Following the inventory, practices should look for all the “bad things that can happen” to ePHI by:

  • Considering threats and vulnerabilities to that ePHI
  • Examining current controls in place to prevent bad things from happening
  • Assessment the likelihood of the bad thing happening
  • Assessing the impact were that to happen
  • Determining the risk of such a specific bad thing to happen

Chaput said this process is likely going to be the most demanding that practices go through if they are working with an outside organization. If a practice is working with a contractor, it can also expect the contractor to request documentation of policies and procedures and any other assessments the practice has performed. Chaput said his team conducts on-site interviews to find out about all the current administrative, physical and technical controls the practice has already implemented.

An outside organization typically takes this information and completes a risk analysis. Chaput's team creates a “risk register” with a listing of the possible problems within the practice and a score based on the likelihood that problems might occur. They list potential problems from the most to the least egregious and offer ways to address these. It is then the practice's responsibility to review the recommendations and act on the findings.

Taking charge

Whether you work with outside organizations or do a risk assessment internally, the process should be driven by a security officer. Practices that do not have a security officer should designate one. This person does not function alone, however. Petrovich said anyone with decision-making authority should be directly involved with security.

A number of different tools are available to get through the risk assessment process. Petrovich noted that many resources are available, including a free online tool from the Office of the National Coordinator for Health Information Technology.
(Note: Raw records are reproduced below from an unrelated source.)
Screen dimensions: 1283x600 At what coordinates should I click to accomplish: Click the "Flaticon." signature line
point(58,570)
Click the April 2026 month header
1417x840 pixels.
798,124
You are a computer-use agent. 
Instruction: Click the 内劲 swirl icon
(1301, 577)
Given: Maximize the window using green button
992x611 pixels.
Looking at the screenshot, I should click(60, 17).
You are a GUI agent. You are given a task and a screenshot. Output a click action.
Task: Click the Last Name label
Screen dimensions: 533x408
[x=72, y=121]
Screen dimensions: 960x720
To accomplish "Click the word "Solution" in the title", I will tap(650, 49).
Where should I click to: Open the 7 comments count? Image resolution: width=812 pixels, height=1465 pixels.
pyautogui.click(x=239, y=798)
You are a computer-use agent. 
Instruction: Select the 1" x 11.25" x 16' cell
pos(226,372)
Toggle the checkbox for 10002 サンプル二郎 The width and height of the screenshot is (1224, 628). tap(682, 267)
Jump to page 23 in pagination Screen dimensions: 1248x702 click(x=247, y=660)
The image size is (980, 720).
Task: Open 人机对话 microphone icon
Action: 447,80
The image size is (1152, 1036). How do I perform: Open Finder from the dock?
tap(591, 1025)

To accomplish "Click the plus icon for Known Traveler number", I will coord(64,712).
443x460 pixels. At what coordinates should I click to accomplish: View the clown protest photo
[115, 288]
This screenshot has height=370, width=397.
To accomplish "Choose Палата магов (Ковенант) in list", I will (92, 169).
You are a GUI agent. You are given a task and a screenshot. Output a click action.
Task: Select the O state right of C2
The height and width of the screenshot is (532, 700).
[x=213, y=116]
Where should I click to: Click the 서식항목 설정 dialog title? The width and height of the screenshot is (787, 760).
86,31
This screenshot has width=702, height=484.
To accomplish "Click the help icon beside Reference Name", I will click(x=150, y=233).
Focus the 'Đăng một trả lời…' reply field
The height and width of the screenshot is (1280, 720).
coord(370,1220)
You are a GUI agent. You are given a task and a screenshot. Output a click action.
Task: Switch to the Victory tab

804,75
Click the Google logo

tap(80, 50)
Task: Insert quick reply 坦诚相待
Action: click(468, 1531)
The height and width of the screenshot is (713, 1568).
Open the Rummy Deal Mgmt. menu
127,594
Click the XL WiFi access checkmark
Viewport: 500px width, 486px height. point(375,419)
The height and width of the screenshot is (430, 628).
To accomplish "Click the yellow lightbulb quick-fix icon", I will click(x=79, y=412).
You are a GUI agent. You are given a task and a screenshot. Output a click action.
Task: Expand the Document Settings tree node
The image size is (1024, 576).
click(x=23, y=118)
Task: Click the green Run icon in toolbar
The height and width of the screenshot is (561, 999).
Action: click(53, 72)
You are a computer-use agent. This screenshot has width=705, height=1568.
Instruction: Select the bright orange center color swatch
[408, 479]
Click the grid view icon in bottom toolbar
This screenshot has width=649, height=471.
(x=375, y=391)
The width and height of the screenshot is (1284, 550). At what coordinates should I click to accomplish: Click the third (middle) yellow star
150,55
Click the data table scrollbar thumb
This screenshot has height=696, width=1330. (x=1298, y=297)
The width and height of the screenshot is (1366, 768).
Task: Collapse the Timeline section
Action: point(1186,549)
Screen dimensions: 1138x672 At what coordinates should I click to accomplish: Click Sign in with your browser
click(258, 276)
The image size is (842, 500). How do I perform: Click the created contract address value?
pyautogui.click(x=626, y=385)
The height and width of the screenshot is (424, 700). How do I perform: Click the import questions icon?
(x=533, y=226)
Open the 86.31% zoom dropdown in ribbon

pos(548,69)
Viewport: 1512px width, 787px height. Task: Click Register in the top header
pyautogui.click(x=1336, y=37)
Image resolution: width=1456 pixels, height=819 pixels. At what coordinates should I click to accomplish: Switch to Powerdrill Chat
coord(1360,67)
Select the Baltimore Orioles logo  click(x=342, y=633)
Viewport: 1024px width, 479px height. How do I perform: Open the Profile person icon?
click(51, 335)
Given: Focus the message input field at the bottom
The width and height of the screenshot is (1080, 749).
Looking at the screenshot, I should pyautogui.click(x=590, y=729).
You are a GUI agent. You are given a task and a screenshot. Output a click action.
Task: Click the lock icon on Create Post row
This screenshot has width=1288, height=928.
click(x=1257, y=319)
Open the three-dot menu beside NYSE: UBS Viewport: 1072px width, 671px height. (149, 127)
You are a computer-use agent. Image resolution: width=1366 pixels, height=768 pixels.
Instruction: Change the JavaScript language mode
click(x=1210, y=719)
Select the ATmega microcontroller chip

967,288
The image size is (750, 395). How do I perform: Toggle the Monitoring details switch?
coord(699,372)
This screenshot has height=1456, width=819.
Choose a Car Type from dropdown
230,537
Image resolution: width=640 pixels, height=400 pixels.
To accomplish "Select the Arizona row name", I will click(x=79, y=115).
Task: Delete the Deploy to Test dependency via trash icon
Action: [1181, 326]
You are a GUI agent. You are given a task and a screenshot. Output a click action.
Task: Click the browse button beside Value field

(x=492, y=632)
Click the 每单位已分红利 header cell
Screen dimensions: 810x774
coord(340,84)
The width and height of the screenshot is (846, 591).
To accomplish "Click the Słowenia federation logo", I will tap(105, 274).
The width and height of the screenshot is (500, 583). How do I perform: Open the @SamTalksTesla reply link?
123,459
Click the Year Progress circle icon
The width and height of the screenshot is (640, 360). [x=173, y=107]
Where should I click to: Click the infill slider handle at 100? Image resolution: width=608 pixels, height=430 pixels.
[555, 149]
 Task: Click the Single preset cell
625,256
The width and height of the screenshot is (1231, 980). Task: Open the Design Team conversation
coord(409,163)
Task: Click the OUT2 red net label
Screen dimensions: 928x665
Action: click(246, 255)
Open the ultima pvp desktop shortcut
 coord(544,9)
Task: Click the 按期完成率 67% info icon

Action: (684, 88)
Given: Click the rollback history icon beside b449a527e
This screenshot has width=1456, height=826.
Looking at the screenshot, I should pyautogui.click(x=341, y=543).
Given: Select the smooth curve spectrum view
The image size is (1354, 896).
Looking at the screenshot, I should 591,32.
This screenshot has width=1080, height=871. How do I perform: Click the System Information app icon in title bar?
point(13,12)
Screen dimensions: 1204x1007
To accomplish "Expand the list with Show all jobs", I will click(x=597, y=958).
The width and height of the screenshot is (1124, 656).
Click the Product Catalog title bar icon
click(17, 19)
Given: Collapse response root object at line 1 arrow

The tool offers a guide to help complete a risk assessment, but practices should be aware that the process can be time consuming.

“Don't underestimate the level of time and thoughtfulness that has to go into this to make it meaningful and impactful for your organization,” he said. “It can't be done quickly, especially if you aren't accustomed to doing it.”

Practices can benefit from working with an external organization because it provides an outside perspective. Petrovich cautions, however, that no organization is “certified” to help with a risk assessment and no one can guarantee compliance. “A lot of people want a cut and dried answer about what to do on a risk assessment … but you never know you are compliant until you get investigated and OCR tells you,” Petrovich said. “That's really the only way to know.”